The work-from-home era has ushered in new standards and expectations. Clients now expect attorneys to be up-to-date with remote working protocols, and that includes digital communications.
Yet there are a host of security concerns law firms must contend with that other businesses don’t need to worry about.
The problem: client confidentiality
In order not to violate the Model Rules of Professional Conduct, attorneys must make a “reasonable effort” to secure client communications. Just as lawyers need to make a reasonable effort to protect physical files, they must do the same for digital ones.
Even before the pandemic, the American Bar Association declared in 2017 that depending on the situation and sensitivity of information, unencrypted email might not offer sufficient security. With the onset of work-from-home orders in the spring of 2020, the Pennsylvania Bar reinforced this decision.
The solution: encrypted email or a secure client portal
Encrypted email makes email content unreadable. It means that even if the message is intercepted, it can’t be read. This is a good precaution to take when emailing sensitive documents.

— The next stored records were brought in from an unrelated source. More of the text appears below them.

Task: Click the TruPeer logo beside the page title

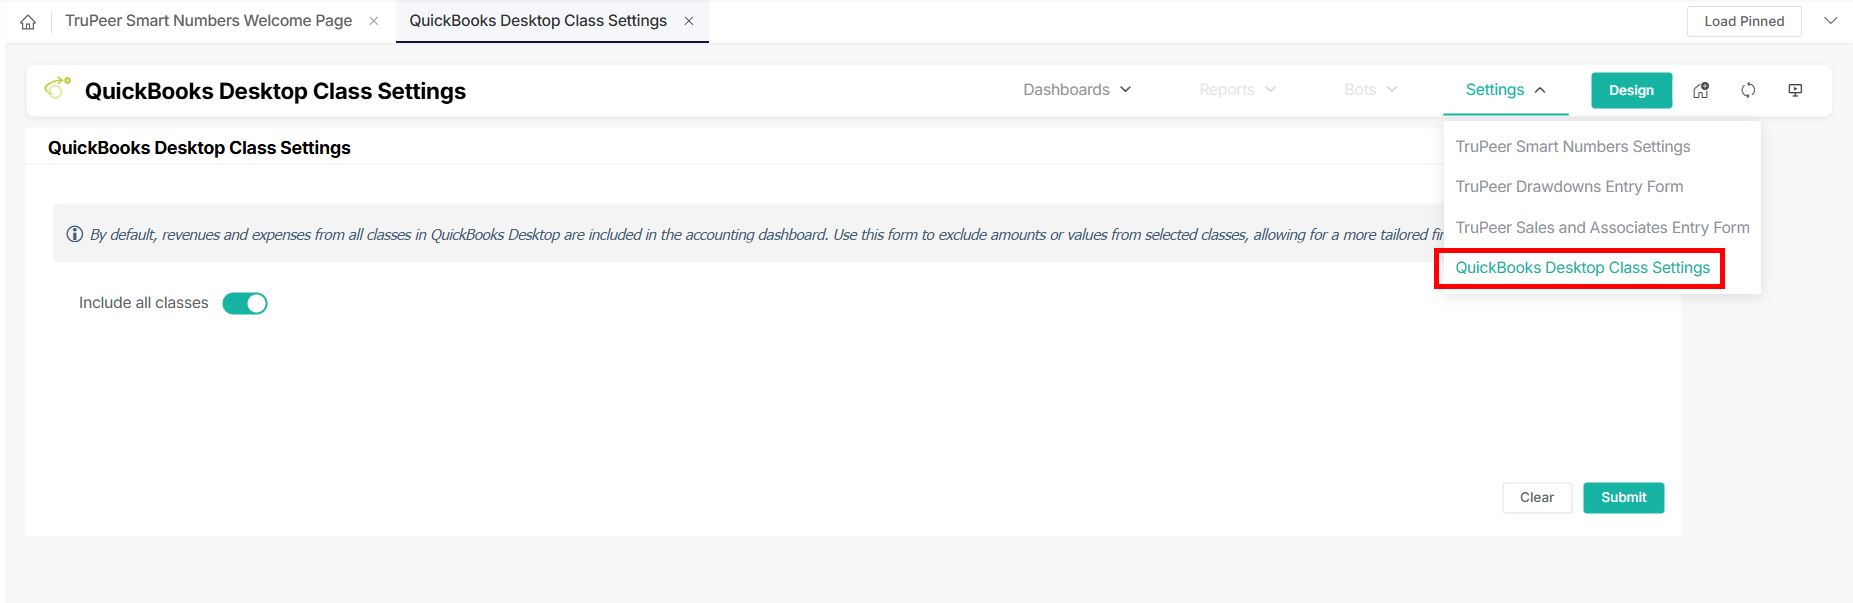Action: click(x=57, y=89)
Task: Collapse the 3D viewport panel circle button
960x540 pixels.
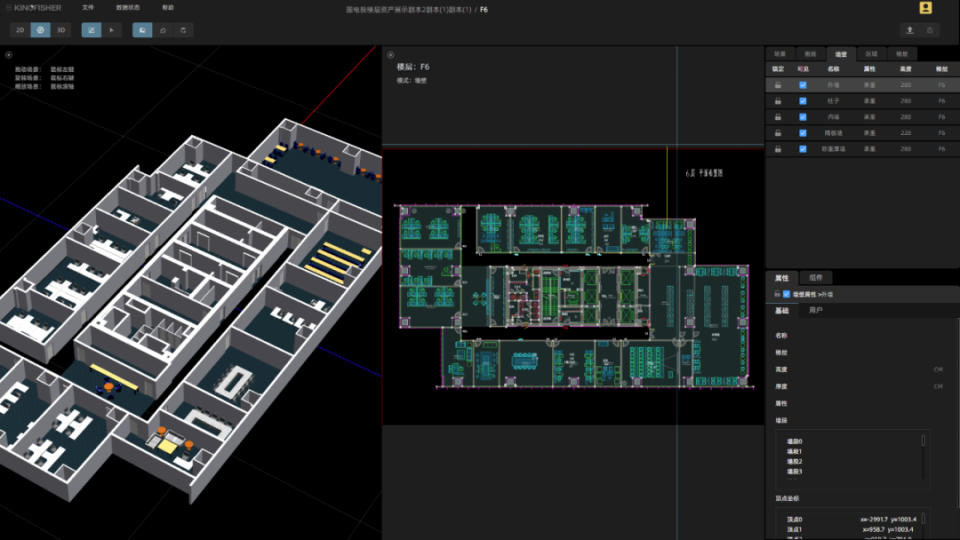Action: click(9, 55)
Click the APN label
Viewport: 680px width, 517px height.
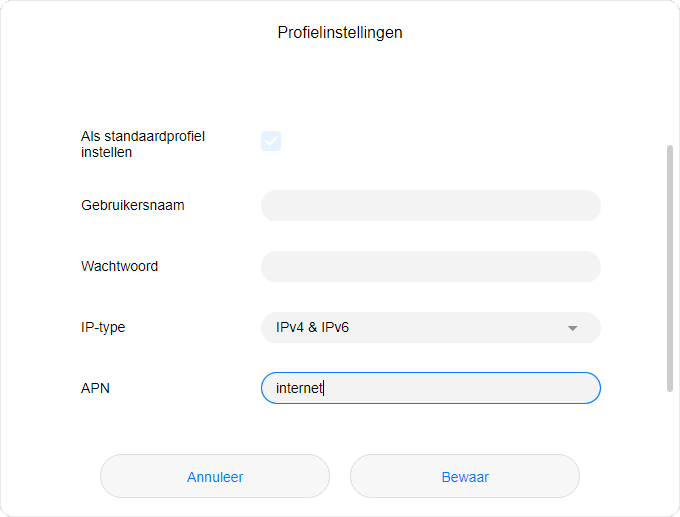96,388
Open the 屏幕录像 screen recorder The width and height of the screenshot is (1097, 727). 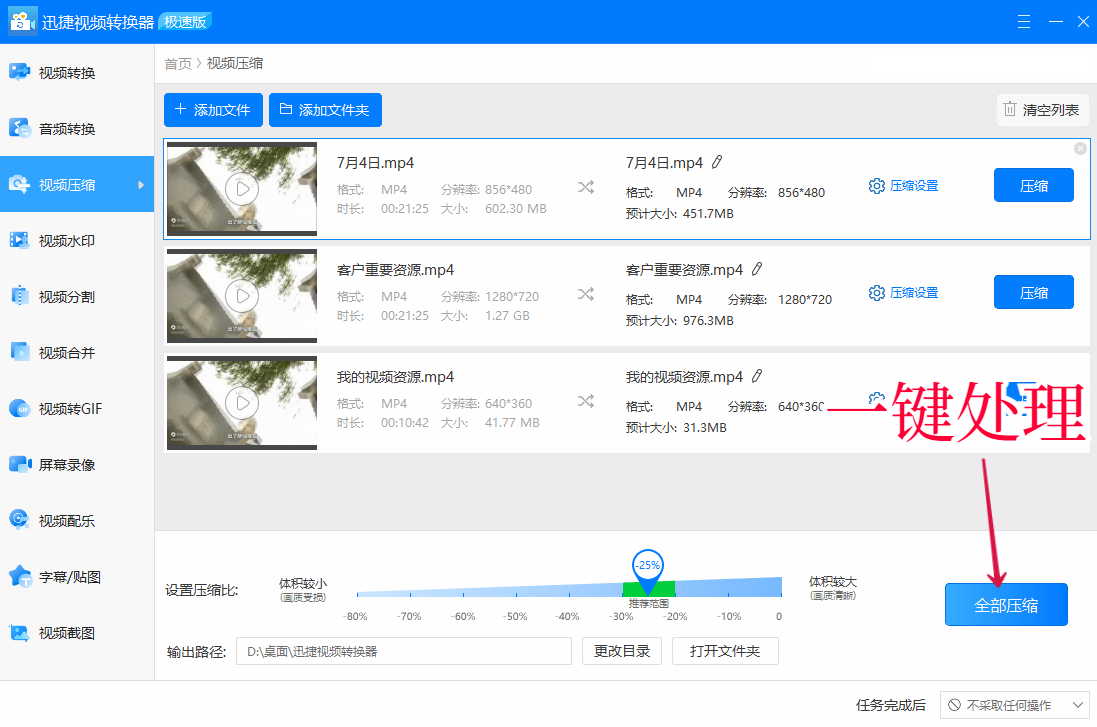click(60, 464)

Another option is to use a secure client portal, which may be offered as part of your practice management system. A portal functions as a digital gateway. To access it, an attorney or client needs a login and password. Once inside, they can share documents and other information securely and use instant communication tools, such as messaging and commenting. Firms should be able to set up a portal for each client matter.
There are some obvious advantages to being able to access all the information at once, versus individual emails. Since portals run on cloud-based technology, they can be accessed through mobile device apps as well.
Professionalism in the digital age includes adapting to problems as they arise. Client confidentiality is no exception. Encrypted email or a secure client portal that’s part of your practice management system are secure solutions that help keep you compliant.